Analysing and visualising a literature
Source:vignettes/analysing-a-literature.Rmd
analysing-a-literature.RmdOnce a set of records is in hand, the package offers a small analysis
layer that turns it into the figures a bibliometric study usually needs.
The steps that contact the API are shown but not run; the rest use the
bundled example_records and run offline.
What is in a record set
scopus_top() tallies the most frequent sources or
authors.

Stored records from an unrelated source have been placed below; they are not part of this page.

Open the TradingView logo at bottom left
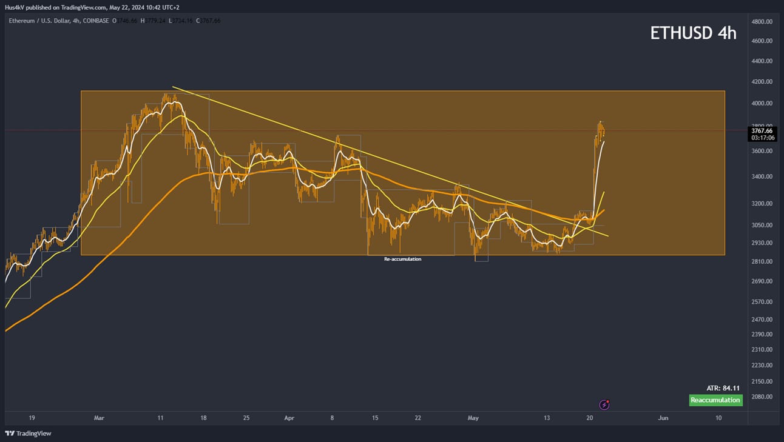784x442 pixels. [x=28, y=434]
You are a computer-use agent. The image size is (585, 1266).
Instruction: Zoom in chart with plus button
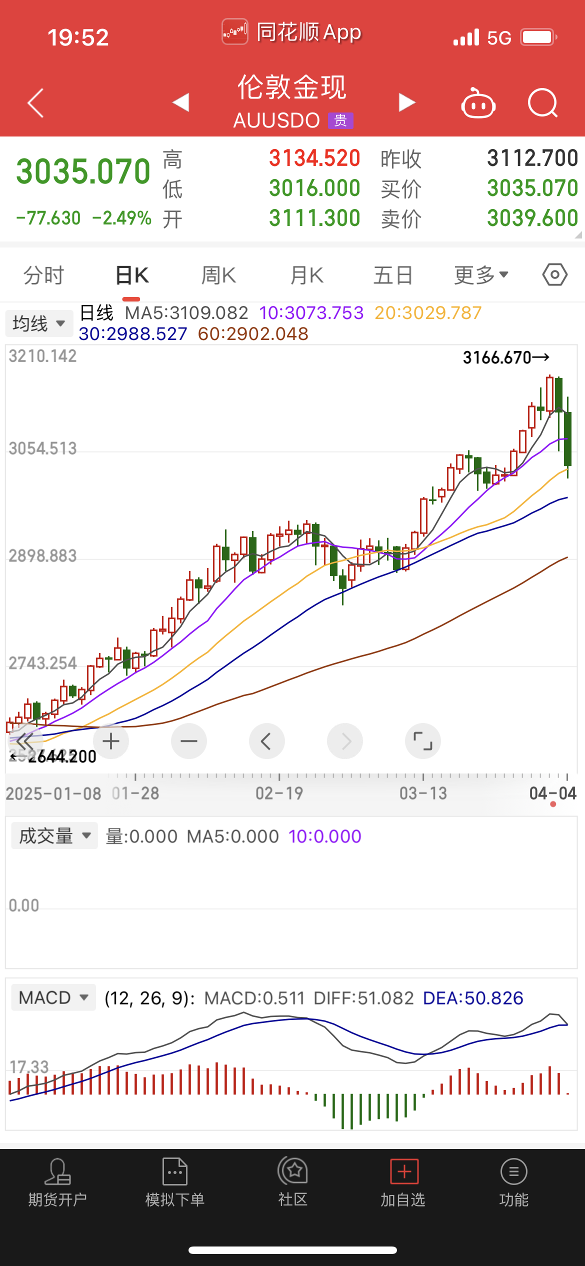click(111, 741)
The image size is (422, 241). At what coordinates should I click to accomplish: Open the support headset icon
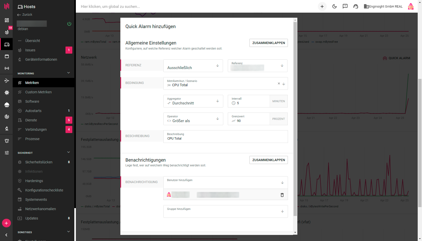356,7
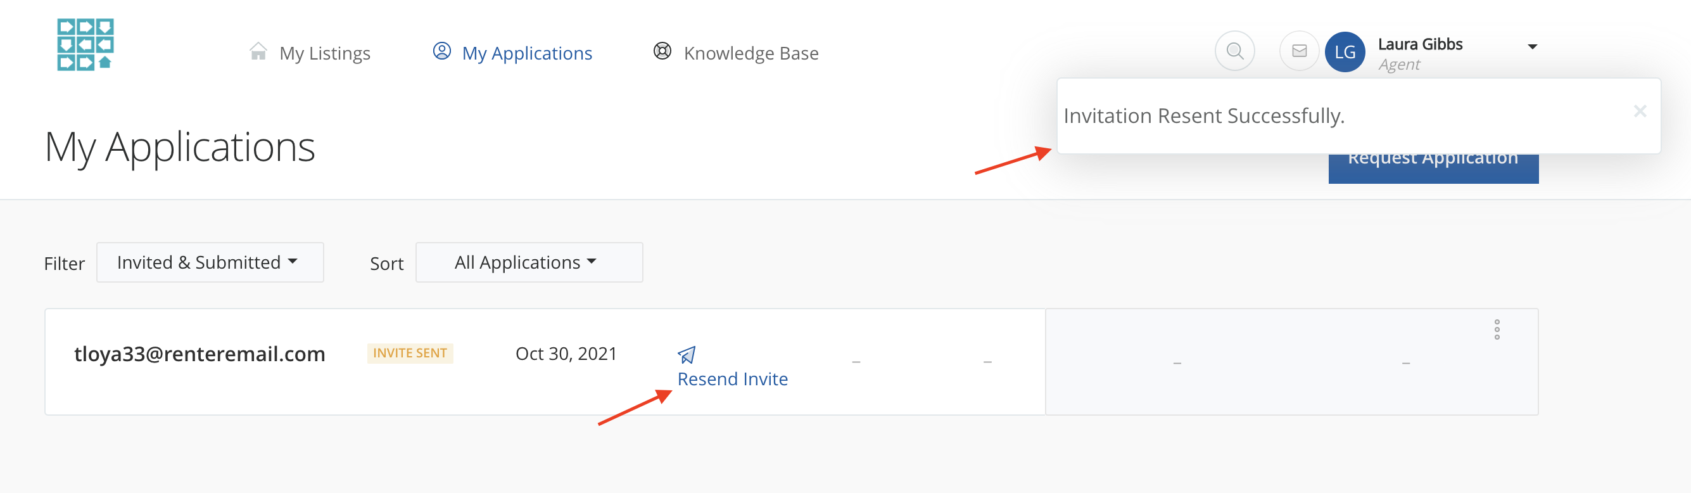The height and width of the screenshot is (493, 1691).
Task: Dismiss the Invitation Resent notification
Action: coord(1639,112)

Author strings that hold several names are split, so each
contributor is counted once per record.
scopus_top(example_records, by = "source")
#> # A tibble: 5 × 2
#> value n
#> * <chr> <int>
#> 1 Nature 2
#> 2 Advanced Materials 1
#> 3 Nature Climate Change 1
#> 4 Physical Review Letters 1
#> 5 The Lancet Oncology 1
scopus_top(example_records, by = "author", n = 5)
#> # A tibble: 5 × 2
#> value n
#> * <chr> <int>
#> 1 Abbott B. 1
#> 2 Garcia M. 1
#> 3 Kumar S. 1
#> 4 Okafor N. 1
#> 5 Tanaka H. 1
plot_scopus_top(scopus_top(example_records, by = "source"))
A record set also has an honest default view: autoplot()
draws its records per year.
ggplot2::autoplot(example_records)
How a literature grows
scopus_trend() counts how many records match a query in
each year, which is the size of a literature over time. It issues one
count request per year, so it needs the API.
tr <- scopus_trend("graphene", years = 2004:2022, field = "TITLE-ABS-KEY")
plot_scopus_trend(tr)The result has a fixed shape, which we reproduce here to show the plot.
years <- 2004:2022
tr <- tibble::tibble(query = "TITLE-ABS-KEY(graphene)", year = years,
n = round(exp(seq(log(50), log(28000), length.out = length(years)))))
class(tr) <- c("scopus_trend", class(tr))
plot_scopus_trend(tr)
Reading the fuller record
The Search API returns a few fields per record. To read the abstract
and the fuller metadata for a record you already know,
scopus_abstract() calls the Abstract Retrieval API, by DOI
or ‘Scopus’ identifier. A batch is resilient: an identifier that cannot
be found yields a row of NAs with a warning rather than
stopping the run.
ab <- scopus_abstract(c("10.1038/s41586-019-0001-1", "10.1103/PhysRevLett.116.061102"))
ab[, c("doi", "title", "year")]
substr(ab$abstract[1], 1, 200)Beyond five thousand records
A single Search API query returns at most its first 5000 records
under the ordinary offset paging. When you need the whole of a larger
result set in one pass, scopus_fetch(cursor = TRUE) follows
the API’s cursor instead, which has no such ceiling.
recs <- scopus_fetch("TITLE-ABS-KEY(microplastics)", cursor = TRUE)
nrow(recs)The records then arrive in the API’s deep-paging order rather than sorted by relevance, which is the right trade for a complete harvest.